A suggested Morning Offering:
Trinity of communion and mutual love,
Show me the world of today as you see it;
momentous acts of kindness and service but also intolerance, rage and basic rights denied.
Grant me and my community the wisdom and courage that inspired Rutilio, Oscar, Pope Francis and all fearless leaders who struggle for basic human rights.
As we have accompanied, in this strangest of years, your Son to his redemptive Cross, we now ask for inner knowledge of your resurrection, your continuing glorious presence to your people.
May the peace that you offered to your grieving friends inspire us as it consoled them.

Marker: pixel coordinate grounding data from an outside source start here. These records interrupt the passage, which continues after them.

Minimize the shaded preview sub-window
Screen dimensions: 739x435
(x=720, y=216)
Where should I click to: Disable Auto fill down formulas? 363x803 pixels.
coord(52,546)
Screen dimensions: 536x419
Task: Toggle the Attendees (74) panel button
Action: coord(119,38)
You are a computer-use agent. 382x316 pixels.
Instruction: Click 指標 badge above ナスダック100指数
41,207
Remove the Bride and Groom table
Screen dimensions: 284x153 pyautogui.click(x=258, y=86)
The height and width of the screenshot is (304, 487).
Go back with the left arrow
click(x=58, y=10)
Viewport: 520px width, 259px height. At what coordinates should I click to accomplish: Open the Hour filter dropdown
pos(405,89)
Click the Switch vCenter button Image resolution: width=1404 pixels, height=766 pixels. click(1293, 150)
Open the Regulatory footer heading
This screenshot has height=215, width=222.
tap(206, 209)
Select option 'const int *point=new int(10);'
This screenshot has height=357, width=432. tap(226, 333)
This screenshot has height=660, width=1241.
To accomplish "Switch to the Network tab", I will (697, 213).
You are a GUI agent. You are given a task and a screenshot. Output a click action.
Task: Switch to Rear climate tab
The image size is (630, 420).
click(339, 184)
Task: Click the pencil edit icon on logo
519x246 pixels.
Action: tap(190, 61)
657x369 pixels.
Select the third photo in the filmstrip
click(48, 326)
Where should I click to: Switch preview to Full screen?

I offer today, all my words and actions, for your mission
and may we pray, with the Pope, for all those who risk everything for the rights of all.
Proposals for April and Eastertide
- Explore the Universal Declaration on Human Rights, adopted by the United Nations in 1948, which enshrines the rights and freedoms of every one of us. Learn how it commits nations to recognise that every human person is 'born free and equal in dignity and rights'. Consider, and discuss if you can, with friends and parish groups, how well its precepts are observed in our times.
- Read about St Oscar Romero, his conversion to advocacy for the poor, his martyrdom and his canonisation in 2018. Read also about Rutilio Grande SJ. There are high hopes for his beatification and eventual canonisation, which will be joyous occasions for all Jesuits and Ignatian people and for all who fight for fundamental rights. See http://www.romerotrust.org.uk/martyrs/rutilio-grande-sj
- Read Pope Francis’s 'Let us Dream: The Path to a Better Future'; look for, or form, an online reading group to explore it together. Pray, share and discuss the Pope’s reflections on how to rebuild our world.